» Your goal: Copy out every one of the records below verbatim, line for line.

─── Items

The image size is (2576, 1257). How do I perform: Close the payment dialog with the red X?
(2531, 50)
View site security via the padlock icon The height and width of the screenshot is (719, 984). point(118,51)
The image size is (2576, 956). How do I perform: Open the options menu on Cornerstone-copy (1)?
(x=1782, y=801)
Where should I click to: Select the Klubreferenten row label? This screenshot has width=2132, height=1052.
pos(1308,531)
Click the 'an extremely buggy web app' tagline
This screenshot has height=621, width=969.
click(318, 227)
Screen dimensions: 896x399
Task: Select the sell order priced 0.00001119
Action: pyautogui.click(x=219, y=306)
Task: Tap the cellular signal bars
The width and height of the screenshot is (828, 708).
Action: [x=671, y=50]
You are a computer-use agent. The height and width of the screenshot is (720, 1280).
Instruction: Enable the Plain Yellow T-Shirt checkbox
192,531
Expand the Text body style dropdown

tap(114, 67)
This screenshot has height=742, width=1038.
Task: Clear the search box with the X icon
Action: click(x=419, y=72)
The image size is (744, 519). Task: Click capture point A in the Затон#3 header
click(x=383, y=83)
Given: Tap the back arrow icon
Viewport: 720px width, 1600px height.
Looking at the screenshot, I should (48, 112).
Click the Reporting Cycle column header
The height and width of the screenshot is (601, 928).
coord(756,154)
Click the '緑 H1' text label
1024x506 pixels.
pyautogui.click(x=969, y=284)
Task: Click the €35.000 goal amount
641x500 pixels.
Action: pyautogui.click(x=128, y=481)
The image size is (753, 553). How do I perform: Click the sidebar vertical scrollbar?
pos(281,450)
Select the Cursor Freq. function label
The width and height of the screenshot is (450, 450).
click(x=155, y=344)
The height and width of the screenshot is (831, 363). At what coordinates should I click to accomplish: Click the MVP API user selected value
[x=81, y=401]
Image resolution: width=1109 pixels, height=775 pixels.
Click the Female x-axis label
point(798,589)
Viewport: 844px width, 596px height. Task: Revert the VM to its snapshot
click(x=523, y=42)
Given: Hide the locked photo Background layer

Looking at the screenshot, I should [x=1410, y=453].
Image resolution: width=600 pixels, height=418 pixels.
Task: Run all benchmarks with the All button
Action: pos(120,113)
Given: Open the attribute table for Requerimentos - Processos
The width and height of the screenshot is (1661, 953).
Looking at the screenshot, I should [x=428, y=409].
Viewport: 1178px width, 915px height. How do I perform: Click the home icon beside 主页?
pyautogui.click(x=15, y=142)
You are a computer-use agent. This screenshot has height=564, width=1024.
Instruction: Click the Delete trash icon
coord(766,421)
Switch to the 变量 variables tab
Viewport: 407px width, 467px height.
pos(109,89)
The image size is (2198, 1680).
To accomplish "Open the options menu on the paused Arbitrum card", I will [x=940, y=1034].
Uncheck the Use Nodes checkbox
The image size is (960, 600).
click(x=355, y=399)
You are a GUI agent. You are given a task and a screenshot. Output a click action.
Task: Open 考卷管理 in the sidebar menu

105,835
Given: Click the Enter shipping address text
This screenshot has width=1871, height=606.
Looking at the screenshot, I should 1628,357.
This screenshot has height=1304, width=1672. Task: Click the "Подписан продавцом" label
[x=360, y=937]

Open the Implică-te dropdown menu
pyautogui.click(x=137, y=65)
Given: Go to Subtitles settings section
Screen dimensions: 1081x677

──────

» Response:
The image size is (2576, 1257). How do I perform: Close the payment dialog with the red X?
(2531, 50)
View site security via the padlock icon The height and width of the screenshot is (719, 984). point(118,51)
The image size is (2576, 956). How do I perform: Open the options menu on Cornerstone-copy (1)?
(x=1782, y=801)
Where should I click to: Select the Klubreferenten row label? This screenshot has width=2132, height=1052.
pos(1308,531)
Click the 'an extremely buggy web app' tagline
This screenshot has height=621, width=969.
click(318, 227)
Screen dimensions: 896x399
Task: Select the sell order priced 0.00001119
Action: pyautogui.click(x=219, y=306)
Task: Tap the cellular signal bars
The width and height of the screenshot is (828, 708).
Action: [x=671, y=50]
You are a computer-use agent. The height and width of the screenshot is (720, 1280).
Instruction: Enable the Plain Yellow T-Shirt checkbox
192,531
Expand the Text body style dropdown

tap(114, 67)
This screenshot has height=742, width=1038.
Task: Clear the search box with the X icon
Action: click(x=419, y=72)
The image size is (744, 519). Task: Click capture point A in the Затон#3 header
click(x=383, y=83)
Given: Tap the back arrow icon
Viewport: 720px width, 1600px height.
Looking at the screenshot, I should (48, 112).
Click the Reporting Cycle column header
The height and width of the screenshot is (601, 928).
coord(756,154)
Click the '緑 H1' text label
1024x506 pixels.
pyautogui.click(x=969, y=284)
Task: Click the €35.000 goal amount
641x500 pixels.
Action: pyautogui.click(x=128, y=481)
The image size is (753, 553). How do I perform: Click the sidebar vertical scrollbar?
pos(281,450)
Select the Cursor Freq. function label
The width and height of the screenshot is (450, 450).
click(x=155, y=344)
The height and width of the screenshot is (831, 363). At what coordinates should I click to accomplish: Click the MVP API user selected value
[x=81, y=401]
Image resolution: width=1109 pixels, height=775 pixels.
Click the Female x-axis label
point(798,589)
Viewport: 844px width, 596px height. Task: Revert the VM to its snapshot
click(x=523, y=42)
Given: Hide the locked photo Background layer

Looking at the screenshot, I should [x=1410, y=453].
Image resolution: width=600 pixels, height=418 pixels.
Task: Run all benchmarks with the All button
Action: pos(120,113)
Given: Open the attribute table for Requerimentos - Processos
The width and height of the screenshot is (1661, 953).
Looking at the screenshot, I should [x=428, y=409].
Viewport: 1178px width, 915px height. How do I perform: Click the home icon beside 主页?
pyautogui.click(x=15, y=142)
You are a computer-use agent. This screenshot has height=564, width=1024.
Instruction: Click the Delete trash icon
coord(766,421)
Switch to the 变量 variables tab
Viewport: 407px width, 467px height.
pos(109,89)
The image size is (2198, 1680).
To accomplish "Open the options menu on the paused Arbitrum card", I will [x=940, y=1034].
Uncheck the Use Nodes checkbox
The image size is (960, 600).
click(x=355, y=399)
You are a GUI agent. You are given a task and a screenshot. Output a click action.
Task: Open 考卷管理 in the sidebar menu

105,835
Given: Click the Enter shipping address text
This screenshot has width=1871, height=606.
Looking at the screenshot, I should 1628,357.
This screenshot has height=1304, width=1672. Task: Click the "Подписан продавцом" label
[x=360, y=937]

Open the Implică-te dropdown menu
pyautogui.click(x=137, y=65)
Given: Go to Subtitles settings section
Screen dimensions: 1081x677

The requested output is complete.